■ Activity: Using the data that follows, return exactly the lines from the one that contains "Task: Add a new tab with the plus button" through the one that contains "Select the List groups Workplace node icon", ends included.

■ Task inputs:
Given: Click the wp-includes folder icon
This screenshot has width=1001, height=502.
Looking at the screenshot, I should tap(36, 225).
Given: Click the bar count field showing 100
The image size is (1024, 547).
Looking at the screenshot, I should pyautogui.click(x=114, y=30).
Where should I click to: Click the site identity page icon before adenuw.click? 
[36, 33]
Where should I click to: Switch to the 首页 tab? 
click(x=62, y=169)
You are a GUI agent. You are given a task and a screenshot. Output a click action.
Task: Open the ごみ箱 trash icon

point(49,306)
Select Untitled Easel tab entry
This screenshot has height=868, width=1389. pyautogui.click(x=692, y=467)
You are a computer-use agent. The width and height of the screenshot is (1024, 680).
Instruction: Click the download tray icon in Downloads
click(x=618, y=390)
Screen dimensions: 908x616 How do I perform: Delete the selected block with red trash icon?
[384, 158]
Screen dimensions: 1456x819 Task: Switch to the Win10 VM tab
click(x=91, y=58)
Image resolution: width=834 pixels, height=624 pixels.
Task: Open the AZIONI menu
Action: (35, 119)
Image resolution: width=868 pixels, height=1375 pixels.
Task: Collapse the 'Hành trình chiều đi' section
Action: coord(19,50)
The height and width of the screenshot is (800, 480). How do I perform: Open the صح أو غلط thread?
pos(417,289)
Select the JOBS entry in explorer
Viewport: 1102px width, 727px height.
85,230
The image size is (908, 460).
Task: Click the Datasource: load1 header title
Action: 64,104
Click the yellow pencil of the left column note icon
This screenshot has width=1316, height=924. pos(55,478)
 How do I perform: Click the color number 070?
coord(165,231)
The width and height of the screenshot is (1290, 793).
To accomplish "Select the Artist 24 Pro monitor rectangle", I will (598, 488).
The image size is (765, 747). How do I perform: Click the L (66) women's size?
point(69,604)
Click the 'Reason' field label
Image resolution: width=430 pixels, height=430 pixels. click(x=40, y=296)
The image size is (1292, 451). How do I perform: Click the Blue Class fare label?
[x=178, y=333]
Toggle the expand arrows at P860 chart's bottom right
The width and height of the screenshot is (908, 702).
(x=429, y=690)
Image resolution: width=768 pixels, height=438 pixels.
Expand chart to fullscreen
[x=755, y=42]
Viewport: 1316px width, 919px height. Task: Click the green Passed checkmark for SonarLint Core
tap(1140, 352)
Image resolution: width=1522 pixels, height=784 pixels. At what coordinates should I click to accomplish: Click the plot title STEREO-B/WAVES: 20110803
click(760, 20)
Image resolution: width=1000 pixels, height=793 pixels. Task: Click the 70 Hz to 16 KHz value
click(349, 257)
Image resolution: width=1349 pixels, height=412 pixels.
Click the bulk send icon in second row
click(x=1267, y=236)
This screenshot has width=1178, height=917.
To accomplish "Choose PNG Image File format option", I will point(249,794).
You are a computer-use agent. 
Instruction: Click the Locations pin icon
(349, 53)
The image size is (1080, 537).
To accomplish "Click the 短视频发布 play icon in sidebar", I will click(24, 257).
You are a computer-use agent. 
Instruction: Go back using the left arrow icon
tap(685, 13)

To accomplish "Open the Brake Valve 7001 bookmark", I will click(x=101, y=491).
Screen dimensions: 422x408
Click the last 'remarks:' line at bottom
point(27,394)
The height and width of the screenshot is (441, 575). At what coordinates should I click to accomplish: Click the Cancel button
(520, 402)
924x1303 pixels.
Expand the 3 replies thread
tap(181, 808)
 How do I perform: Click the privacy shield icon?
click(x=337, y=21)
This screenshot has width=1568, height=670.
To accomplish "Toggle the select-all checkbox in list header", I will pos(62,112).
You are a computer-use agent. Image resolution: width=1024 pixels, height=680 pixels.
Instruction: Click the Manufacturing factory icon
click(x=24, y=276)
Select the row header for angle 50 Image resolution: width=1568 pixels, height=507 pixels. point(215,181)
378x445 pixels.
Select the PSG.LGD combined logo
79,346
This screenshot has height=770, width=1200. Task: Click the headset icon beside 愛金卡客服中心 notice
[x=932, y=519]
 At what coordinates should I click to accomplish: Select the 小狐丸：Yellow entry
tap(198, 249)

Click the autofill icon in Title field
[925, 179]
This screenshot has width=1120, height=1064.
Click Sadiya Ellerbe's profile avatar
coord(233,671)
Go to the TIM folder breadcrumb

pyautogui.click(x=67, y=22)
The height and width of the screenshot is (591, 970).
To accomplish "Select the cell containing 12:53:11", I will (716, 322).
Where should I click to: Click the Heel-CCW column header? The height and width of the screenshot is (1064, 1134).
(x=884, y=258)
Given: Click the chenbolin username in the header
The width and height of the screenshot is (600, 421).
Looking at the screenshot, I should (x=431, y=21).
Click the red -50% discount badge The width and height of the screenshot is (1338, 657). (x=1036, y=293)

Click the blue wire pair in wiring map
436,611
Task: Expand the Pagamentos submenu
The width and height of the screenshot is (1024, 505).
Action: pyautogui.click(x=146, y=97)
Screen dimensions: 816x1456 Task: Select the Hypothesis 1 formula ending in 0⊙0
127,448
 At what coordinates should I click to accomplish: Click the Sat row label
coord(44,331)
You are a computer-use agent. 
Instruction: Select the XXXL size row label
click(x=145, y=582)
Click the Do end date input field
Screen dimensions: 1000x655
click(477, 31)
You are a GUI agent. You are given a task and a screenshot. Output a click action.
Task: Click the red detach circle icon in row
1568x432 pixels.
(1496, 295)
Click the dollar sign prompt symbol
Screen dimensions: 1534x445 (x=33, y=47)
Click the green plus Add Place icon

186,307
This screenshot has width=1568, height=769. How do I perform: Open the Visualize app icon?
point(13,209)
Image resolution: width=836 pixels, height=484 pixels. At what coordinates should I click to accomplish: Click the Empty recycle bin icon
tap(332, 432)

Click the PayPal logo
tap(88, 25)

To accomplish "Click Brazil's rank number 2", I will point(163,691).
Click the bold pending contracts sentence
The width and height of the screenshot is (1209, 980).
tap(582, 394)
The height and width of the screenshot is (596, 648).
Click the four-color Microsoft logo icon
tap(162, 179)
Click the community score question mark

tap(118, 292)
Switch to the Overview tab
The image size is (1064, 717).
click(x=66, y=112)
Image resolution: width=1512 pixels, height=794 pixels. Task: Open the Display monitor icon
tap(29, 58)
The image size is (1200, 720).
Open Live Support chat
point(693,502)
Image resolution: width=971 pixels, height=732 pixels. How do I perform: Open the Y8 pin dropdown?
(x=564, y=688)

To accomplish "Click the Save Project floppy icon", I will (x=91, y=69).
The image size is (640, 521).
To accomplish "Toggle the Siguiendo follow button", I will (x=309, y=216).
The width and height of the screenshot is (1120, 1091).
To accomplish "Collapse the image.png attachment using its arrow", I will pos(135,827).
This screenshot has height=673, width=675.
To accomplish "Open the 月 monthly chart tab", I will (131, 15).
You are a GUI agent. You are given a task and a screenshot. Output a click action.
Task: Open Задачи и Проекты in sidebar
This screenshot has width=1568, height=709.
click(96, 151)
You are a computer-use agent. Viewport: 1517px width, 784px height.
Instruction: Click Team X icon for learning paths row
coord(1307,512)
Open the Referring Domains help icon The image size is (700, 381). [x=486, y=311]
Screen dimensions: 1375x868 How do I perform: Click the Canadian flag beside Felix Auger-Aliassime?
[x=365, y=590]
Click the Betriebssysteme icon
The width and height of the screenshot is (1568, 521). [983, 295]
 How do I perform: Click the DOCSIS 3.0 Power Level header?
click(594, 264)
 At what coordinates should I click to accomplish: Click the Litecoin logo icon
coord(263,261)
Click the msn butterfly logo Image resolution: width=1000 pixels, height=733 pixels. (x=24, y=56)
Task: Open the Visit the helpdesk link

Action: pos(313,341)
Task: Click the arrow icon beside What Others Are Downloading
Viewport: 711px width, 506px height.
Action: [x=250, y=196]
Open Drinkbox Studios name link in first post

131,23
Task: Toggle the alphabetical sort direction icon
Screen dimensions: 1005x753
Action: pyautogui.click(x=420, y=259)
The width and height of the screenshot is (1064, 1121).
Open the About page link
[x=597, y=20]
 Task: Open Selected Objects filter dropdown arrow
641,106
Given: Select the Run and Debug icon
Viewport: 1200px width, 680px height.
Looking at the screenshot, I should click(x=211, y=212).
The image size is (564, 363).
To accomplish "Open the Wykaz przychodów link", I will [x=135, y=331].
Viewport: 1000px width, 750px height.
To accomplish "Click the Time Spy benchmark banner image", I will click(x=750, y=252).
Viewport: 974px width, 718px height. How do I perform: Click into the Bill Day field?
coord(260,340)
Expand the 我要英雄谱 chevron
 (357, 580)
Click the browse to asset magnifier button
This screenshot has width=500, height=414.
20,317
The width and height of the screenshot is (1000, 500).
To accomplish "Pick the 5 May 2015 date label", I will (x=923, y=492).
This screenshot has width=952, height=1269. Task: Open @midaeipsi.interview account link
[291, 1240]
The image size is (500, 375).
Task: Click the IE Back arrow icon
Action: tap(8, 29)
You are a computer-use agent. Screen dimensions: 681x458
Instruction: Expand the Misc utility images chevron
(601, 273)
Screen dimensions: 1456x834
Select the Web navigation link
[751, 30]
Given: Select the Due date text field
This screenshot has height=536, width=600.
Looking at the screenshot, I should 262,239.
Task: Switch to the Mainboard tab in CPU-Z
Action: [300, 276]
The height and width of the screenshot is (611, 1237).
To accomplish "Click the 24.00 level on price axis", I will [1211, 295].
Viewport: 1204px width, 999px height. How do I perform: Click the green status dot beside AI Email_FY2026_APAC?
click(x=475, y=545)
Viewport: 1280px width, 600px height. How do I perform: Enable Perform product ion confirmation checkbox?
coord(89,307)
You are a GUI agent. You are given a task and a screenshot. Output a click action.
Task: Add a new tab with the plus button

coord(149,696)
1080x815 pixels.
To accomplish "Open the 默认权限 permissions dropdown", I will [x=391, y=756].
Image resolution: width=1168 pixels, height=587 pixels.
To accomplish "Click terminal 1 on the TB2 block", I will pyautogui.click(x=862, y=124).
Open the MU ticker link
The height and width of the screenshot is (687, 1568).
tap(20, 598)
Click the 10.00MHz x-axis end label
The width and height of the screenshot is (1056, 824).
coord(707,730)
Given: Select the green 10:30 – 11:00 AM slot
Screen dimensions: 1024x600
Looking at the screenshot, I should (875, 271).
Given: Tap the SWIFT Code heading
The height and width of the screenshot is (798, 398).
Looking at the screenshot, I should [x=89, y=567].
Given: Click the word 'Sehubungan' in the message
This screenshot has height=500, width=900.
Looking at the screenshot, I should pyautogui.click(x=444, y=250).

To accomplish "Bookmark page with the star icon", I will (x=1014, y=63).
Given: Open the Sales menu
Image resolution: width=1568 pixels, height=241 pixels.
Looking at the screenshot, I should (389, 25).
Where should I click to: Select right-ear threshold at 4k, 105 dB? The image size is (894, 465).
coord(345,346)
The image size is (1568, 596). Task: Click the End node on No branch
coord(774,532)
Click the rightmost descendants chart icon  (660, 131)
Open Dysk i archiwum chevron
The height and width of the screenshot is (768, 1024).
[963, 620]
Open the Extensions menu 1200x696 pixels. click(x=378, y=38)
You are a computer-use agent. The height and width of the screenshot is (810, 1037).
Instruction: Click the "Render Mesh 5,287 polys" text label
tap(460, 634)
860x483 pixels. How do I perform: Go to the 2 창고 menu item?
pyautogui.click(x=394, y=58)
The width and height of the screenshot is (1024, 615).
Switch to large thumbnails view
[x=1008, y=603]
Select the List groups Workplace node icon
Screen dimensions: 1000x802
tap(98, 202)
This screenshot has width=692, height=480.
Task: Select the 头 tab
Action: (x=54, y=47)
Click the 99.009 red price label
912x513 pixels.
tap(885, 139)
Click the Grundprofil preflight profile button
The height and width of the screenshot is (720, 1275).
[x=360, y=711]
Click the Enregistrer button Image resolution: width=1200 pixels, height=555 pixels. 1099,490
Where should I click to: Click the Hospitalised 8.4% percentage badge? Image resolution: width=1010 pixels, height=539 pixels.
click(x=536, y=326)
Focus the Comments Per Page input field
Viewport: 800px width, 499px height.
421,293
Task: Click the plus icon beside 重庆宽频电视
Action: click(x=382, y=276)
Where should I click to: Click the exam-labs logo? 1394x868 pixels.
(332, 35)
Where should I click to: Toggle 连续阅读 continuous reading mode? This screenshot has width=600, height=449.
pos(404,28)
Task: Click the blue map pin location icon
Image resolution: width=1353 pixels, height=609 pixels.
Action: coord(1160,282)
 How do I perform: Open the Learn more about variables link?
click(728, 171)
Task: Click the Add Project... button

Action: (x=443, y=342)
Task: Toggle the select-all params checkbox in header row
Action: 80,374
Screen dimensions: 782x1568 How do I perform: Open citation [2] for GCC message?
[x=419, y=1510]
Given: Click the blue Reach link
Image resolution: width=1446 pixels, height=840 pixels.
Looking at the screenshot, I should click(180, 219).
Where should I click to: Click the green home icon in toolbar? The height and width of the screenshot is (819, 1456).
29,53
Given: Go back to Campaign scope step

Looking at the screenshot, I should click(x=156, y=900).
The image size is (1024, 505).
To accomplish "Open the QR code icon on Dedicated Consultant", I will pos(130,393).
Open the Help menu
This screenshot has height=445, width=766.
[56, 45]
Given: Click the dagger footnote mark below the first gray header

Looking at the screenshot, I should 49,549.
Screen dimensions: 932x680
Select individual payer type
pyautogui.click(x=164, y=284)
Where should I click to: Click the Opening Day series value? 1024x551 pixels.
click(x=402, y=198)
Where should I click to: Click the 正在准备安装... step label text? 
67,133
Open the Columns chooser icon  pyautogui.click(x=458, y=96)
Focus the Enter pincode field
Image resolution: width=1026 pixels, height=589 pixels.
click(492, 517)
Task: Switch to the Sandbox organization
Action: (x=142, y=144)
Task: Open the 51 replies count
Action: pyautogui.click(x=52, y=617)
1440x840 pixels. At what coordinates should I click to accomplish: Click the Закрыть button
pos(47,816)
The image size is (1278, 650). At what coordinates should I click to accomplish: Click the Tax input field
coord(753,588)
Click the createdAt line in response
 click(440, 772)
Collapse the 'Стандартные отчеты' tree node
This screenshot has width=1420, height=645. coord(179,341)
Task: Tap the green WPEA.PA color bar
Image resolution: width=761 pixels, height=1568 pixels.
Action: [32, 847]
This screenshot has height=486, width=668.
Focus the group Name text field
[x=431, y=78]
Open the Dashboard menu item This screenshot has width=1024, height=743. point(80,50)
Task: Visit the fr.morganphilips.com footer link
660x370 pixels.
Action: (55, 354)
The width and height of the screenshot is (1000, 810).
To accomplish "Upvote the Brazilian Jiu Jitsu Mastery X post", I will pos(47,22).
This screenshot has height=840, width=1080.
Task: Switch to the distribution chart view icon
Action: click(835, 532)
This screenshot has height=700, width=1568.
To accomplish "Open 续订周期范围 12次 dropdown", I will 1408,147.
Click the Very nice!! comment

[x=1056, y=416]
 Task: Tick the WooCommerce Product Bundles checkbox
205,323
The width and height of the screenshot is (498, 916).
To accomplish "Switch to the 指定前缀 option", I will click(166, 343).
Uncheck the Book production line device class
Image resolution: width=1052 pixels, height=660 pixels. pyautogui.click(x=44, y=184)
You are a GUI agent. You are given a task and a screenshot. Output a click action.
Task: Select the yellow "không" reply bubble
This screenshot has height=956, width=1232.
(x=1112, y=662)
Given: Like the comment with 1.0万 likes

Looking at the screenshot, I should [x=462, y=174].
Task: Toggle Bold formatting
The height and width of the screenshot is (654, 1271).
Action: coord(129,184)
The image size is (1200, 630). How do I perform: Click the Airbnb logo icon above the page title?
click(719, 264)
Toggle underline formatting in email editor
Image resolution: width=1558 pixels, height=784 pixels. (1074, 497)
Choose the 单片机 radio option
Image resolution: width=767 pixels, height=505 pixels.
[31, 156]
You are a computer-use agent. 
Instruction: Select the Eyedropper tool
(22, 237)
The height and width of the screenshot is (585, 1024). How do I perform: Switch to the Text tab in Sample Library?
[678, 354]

■ Reply to the task:
Task: Add a new tab with the plus button

coord(149,696)
1080x815 pixels.
To accomplish "Open the 默认权限 permissions dropdown", I will [x=391, y=756].
Image resolution: width=1168 pixels, height=587 pixels.
To accomplish "Click terminal 1 on the TB2 block", I will pyautogui.click(x=862, y=124).
Open the MU ticker link
The height and width of the screenshot is (687, 1568).
tap(20, 598)
Click the 10.00MHz x-axis end label
The width and height of the screenshot is (1056, 824).
coord(707,730)
Given: Select the green 10:30 – 11:00 AM slot
Screen dimensions: 1024x600
Looking at the screenshot, I should (875, 271).
Given: Tap the SWIFT Code heading
The height and width of the screenshot is (798, 398).
Looking at the screenshot, I should [x=89, y=567].
Given: Click the word 'Sehubungan' in the message
This screenshot has height=500, width=900.
Looking at the screenshot, I should pyautogui.click(x=444, y=250).

To accomplish "Bookmark page with the star icon", I will (x=1014, y=63).
Given: Open the Sales menu
Image resolution: width=1568 pixels, height=241 pixels.
Looking at the screenshot, I should (389, 25).
Where should I click to: Select right-ear threshold at 4k, 105 dB? The image size is (894, 465).
coord(345,346)
The image size is (1568, 596). Task: Click the End node on No branch
coord(774,532)
Click the rightmost descendants chart icon  (660, 131)
Open Dysk i archiwum chevron
The height and width of the screenshot is (768, 1024).
[963, 620]
Open the Extensions menu 1200x696 pixels. click(x=378, y=38)
You are a computer-use agent. The height and width of the screenshot is (810, 1037).
Instruction: Click the "Render Mesh 5,287 polys" text label
tap(460, 634)
860x483 pixels. How do I perform: Go to the 2 창고 menu item?
pyautogui.click(x=394, y=58)
The width and height of the screenshot is (1024, 615).
Switch to large thumbnails view
[x=1008, y=603]
Select the List groups Workplace node icon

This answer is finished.